To illustrate this, let us first create two repositories and import some data. The data will represent positive numbers below 15. The first repository will contain all Fibonacci numbers in that range, while the second one will contain all other numbers.
from franz.openrdf.connect import ag_connect
with ag_connect('python_fib', catalog=AGRAPH_CATALOG,
host=AGRAPH_HOST, port=AGRAPH_PORT,
user=AGRAPH_USER, password=AGRAPH_PASSWORD,
create=True, clear=True) as conn:
conn.addData("""
@prefix : <ex://> .
:one :value 1 .
:two :value 2 .
:three :value 3 .
:five :value 5 .
:eight :value 8 .
:thirteen :value 13 .
""")
with ag_connect('python_boring', catalog=AGRAPH_CATALOG,
host=AGRAPH_HOST, port=AGRAPH_PORT,
user=AGRAPH_USER, password=AGRAPH_PASSWORD,
create=True, clear=True) as conn:
conn.addData("""
@prefix : <ex://> .
:four :value 4 .
:six :value 6 .
:seven :value 7 .
:nine :value 9 .
:ten :value 10 .
:eleven :value 11 .
:twelve :value 12 .
:fourteen :value 14 .
:fifteen :value 15 .
""")
To create a federated repository, we first have to connect to the
server that will be used to aggregate results. We do this by creating
an AllegroGraphServer
instance.
from franz.openrdf.sail.allegrographserver import AllegroGraphServer
server = AllegroGraphServer(
AGRAPH_HOST, AGRAPH_PORT, AGRAPH_USER, AGRAPH_PASSWORD)
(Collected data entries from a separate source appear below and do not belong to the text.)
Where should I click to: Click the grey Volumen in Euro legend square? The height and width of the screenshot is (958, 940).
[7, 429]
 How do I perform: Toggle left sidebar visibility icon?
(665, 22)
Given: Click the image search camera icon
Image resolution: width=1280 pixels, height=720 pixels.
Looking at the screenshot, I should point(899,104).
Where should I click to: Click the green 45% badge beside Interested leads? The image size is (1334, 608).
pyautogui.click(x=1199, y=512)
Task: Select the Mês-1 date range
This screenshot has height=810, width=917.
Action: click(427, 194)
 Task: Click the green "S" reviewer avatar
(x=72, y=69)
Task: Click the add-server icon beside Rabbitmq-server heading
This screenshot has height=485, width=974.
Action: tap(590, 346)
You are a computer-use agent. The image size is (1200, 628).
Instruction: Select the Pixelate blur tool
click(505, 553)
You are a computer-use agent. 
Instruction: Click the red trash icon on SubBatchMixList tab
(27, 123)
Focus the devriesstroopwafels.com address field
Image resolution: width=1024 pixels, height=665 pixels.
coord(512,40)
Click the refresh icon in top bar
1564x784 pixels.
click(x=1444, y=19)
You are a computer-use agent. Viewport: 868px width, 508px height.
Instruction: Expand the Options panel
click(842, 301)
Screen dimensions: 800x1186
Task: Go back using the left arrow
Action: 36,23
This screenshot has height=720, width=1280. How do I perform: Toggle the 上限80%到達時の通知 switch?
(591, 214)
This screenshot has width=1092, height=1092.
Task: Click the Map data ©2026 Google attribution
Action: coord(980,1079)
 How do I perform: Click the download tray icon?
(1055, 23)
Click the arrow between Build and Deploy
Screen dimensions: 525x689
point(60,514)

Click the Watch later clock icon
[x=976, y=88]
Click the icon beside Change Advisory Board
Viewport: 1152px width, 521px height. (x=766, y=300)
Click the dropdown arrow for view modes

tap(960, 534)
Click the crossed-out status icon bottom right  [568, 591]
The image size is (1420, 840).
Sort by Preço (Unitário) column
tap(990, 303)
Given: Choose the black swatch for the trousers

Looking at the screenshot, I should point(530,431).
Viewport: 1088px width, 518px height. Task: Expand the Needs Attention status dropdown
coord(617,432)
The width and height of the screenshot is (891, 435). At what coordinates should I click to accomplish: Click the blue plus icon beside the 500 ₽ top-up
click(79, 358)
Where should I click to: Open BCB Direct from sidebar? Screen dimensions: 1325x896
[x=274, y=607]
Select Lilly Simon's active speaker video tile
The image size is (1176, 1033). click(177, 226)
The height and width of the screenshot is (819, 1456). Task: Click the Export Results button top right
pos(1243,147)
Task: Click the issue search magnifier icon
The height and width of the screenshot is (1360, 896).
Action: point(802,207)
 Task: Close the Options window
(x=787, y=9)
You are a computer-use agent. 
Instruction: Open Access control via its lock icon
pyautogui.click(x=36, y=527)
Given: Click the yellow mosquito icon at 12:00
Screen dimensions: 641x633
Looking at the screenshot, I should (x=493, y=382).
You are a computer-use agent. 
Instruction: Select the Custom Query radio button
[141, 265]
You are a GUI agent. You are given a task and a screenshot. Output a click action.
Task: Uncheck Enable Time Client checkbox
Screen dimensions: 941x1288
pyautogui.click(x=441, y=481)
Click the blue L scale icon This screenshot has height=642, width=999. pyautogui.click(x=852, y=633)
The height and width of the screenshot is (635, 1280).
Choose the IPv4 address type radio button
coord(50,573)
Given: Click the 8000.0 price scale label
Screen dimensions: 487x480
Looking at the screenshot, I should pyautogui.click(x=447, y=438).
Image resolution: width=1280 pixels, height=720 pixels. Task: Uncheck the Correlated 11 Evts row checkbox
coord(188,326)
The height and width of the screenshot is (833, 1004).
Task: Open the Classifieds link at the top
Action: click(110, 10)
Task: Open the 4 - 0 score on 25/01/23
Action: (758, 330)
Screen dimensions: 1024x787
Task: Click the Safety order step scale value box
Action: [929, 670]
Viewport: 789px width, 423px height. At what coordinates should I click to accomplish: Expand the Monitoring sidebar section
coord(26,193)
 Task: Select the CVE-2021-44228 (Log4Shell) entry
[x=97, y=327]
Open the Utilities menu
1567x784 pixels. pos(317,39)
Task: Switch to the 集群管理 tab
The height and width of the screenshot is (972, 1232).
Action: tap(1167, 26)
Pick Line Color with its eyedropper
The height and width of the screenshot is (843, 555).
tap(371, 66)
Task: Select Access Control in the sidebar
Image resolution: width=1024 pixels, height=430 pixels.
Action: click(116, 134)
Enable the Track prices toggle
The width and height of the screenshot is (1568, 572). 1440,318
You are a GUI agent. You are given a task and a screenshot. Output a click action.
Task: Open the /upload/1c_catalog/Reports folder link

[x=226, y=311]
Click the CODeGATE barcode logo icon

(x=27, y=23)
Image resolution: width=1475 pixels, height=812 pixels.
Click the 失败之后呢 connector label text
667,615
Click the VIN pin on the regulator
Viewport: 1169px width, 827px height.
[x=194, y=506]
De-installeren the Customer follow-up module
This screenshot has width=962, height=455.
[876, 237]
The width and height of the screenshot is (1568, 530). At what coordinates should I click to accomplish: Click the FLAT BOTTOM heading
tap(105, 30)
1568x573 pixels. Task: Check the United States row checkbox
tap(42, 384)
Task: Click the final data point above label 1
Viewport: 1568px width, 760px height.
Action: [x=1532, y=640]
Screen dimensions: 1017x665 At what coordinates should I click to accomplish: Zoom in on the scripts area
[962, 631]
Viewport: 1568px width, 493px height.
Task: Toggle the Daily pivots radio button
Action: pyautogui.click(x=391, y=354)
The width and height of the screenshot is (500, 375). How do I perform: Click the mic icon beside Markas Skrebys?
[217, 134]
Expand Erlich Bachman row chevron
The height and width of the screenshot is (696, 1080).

We are using server address and credentials configured in the Setting the environment for the tutorial section of the tutorial.
The next step is to use the openFederated()
method to create a federated session. We will pass the list of
repositories to federate as an argument. Elements of this list could
be
Repository
objectsRepositoryConnection
objects- strings (naming a store in the root catalog, or the URL of a store)
- (storename, catalogname) tuples.
We’ll use the last option
conn = server.openFederated([('python_fib', AGRAPH_CATALOG),
('python_boring', AGRAPH_CATALOG)])
Now we can query the combined repository.
query = conn.prepareTupleQuery(query="""
select (avg(?v) as ?avg)
(min(?v) as ?min)
(max(?v) as ?max) where {
?number <ex://value> ?v .
}""")
query.evaluate(output=True)
As we can see, data from both repositories has been returned and aggregates have been correctly computed over the whole dataset.
-------------------
| avg | min | max |
===================
| 8.0 | 1 | 15 |
-------------------
Another example of using federated repositories, this time with multiple server machines, can be found in Running AG on AWS EC2.